| Task to carry out |
Reproduce the data word for word, from its first line through the line that contains "coord(77,294)", both included.

| Data for this exercise |
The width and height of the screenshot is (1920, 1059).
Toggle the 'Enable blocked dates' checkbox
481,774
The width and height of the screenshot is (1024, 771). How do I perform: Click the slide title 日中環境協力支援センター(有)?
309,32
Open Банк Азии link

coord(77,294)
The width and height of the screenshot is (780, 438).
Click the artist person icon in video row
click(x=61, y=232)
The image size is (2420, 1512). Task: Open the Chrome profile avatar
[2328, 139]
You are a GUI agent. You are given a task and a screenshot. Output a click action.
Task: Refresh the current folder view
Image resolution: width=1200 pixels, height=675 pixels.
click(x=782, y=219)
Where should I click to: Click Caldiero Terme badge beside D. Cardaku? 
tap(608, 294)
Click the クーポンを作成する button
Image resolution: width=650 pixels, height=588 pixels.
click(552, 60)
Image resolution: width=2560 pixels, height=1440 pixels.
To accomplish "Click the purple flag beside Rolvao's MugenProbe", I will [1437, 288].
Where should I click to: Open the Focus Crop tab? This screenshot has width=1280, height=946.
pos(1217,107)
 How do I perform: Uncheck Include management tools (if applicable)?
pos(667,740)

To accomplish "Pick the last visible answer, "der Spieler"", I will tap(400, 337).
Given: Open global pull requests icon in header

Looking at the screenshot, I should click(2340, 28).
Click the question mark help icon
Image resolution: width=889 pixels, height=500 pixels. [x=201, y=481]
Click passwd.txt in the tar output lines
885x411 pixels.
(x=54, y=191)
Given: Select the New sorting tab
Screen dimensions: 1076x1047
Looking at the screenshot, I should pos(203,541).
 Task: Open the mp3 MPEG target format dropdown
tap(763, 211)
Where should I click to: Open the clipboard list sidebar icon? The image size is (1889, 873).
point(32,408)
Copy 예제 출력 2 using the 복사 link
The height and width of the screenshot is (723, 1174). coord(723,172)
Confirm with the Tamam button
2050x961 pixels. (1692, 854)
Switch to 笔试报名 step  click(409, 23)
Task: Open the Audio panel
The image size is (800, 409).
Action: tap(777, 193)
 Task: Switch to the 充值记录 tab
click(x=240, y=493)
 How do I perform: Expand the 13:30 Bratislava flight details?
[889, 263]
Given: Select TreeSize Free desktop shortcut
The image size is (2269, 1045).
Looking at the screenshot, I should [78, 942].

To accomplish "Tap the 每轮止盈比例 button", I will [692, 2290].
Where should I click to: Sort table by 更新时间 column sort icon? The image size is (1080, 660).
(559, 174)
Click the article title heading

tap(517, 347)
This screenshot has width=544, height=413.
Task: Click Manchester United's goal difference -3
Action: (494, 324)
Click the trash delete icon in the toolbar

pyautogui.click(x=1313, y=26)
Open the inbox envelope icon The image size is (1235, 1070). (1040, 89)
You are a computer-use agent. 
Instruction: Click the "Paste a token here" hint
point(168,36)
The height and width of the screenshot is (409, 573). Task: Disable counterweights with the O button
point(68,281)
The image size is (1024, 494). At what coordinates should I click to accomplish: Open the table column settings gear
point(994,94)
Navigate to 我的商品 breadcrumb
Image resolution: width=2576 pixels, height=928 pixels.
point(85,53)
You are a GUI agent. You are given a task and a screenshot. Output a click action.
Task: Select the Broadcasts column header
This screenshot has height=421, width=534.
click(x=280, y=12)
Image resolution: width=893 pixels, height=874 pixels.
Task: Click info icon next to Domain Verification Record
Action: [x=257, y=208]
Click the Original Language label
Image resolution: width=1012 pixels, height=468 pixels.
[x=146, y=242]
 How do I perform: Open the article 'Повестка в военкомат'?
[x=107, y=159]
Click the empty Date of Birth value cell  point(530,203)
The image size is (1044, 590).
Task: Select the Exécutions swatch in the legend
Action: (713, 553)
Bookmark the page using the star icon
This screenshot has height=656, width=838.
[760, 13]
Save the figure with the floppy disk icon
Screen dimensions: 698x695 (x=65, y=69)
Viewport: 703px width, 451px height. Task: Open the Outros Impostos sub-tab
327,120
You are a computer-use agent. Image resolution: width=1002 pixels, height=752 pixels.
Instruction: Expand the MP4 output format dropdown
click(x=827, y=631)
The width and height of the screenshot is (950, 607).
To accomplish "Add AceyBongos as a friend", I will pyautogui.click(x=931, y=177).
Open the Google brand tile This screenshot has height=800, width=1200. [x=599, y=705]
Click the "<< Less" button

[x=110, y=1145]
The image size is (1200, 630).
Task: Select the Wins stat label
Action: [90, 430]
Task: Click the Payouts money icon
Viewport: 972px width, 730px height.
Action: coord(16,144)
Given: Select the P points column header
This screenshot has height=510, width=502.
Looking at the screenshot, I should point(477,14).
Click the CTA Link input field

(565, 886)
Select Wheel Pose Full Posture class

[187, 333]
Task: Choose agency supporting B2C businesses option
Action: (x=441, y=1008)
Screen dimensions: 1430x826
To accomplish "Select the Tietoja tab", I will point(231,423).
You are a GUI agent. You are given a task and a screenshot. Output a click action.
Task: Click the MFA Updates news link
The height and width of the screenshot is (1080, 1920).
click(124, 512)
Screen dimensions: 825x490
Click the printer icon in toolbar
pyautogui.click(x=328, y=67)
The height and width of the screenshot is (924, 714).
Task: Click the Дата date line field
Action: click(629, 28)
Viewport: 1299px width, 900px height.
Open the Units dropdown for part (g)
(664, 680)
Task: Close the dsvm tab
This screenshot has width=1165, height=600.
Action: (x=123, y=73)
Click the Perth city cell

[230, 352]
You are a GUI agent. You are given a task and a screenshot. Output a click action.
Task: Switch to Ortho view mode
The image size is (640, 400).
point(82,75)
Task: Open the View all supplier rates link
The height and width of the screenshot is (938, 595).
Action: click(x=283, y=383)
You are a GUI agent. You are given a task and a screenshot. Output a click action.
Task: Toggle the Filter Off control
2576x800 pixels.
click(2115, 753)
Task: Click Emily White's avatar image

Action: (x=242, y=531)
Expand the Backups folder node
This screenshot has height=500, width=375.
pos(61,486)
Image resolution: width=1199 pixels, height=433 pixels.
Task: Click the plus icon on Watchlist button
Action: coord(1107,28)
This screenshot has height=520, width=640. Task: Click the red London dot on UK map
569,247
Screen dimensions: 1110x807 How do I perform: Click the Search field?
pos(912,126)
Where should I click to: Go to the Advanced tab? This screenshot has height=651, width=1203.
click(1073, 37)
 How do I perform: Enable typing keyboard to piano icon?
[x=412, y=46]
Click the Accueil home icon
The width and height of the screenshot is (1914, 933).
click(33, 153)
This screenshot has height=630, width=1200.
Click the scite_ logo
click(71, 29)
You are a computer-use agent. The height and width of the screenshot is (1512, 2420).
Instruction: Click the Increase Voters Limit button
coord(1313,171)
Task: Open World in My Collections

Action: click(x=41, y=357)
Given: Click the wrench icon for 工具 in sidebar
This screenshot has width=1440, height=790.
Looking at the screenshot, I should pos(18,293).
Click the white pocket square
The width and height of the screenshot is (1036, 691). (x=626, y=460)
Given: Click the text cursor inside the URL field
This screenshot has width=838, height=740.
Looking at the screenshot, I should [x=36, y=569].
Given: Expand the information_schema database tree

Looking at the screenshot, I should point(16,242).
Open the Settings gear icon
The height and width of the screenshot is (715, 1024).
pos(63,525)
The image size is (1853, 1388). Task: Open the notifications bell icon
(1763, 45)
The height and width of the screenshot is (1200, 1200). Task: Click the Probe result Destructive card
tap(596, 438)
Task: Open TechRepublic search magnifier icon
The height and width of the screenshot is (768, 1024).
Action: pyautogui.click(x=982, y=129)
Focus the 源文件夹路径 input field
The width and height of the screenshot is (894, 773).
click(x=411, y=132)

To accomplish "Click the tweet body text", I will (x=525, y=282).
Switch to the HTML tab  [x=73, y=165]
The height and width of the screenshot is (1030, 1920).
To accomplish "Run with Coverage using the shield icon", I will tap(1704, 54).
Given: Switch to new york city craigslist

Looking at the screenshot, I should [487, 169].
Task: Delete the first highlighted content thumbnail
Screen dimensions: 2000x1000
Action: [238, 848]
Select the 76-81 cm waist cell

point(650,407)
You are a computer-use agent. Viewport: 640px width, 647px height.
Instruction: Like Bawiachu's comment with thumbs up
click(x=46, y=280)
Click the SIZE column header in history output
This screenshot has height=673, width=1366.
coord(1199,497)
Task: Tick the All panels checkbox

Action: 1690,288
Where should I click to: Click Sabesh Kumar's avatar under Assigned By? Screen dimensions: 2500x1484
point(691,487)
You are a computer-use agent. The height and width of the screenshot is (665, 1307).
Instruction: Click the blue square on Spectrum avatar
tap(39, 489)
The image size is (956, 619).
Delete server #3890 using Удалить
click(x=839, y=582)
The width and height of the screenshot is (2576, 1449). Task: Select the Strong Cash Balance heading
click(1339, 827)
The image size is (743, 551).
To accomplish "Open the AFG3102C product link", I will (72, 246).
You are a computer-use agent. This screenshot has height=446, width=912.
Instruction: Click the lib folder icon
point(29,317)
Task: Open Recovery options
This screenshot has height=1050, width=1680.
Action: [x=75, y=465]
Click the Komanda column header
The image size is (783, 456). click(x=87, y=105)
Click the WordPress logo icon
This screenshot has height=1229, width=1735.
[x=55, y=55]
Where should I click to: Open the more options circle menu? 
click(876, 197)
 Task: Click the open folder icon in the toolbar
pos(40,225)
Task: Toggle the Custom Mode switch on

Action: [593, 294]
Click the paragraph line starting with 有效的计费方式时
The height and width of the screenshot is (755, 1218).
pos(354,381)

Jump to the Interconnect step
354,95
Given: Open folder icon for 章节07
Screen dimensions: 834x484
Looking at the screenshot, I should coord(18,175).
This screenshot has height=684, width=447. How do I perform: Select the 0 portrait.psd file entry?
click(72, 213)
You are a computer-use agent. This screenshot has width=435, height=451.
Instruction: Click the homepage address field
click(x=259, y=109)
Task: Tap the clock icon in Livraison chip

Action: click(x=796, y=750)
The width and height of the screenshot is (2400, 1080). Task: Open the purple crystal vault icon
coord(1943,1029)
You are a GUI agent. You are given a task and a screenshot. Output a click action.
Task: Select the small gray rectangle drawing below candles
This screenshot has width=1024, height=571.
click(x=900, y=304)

| Written answer |
The width and height of the screenshot is (1920, 1059).
Toggle the 'Enable blocked dates' checkbox
481,774
The width and height of the screenshot is (1024, 771). How do I perform: Click the slide title 日中環境協力支援センター(有)?
309,32
Open Банк Азии link

coord(77,294)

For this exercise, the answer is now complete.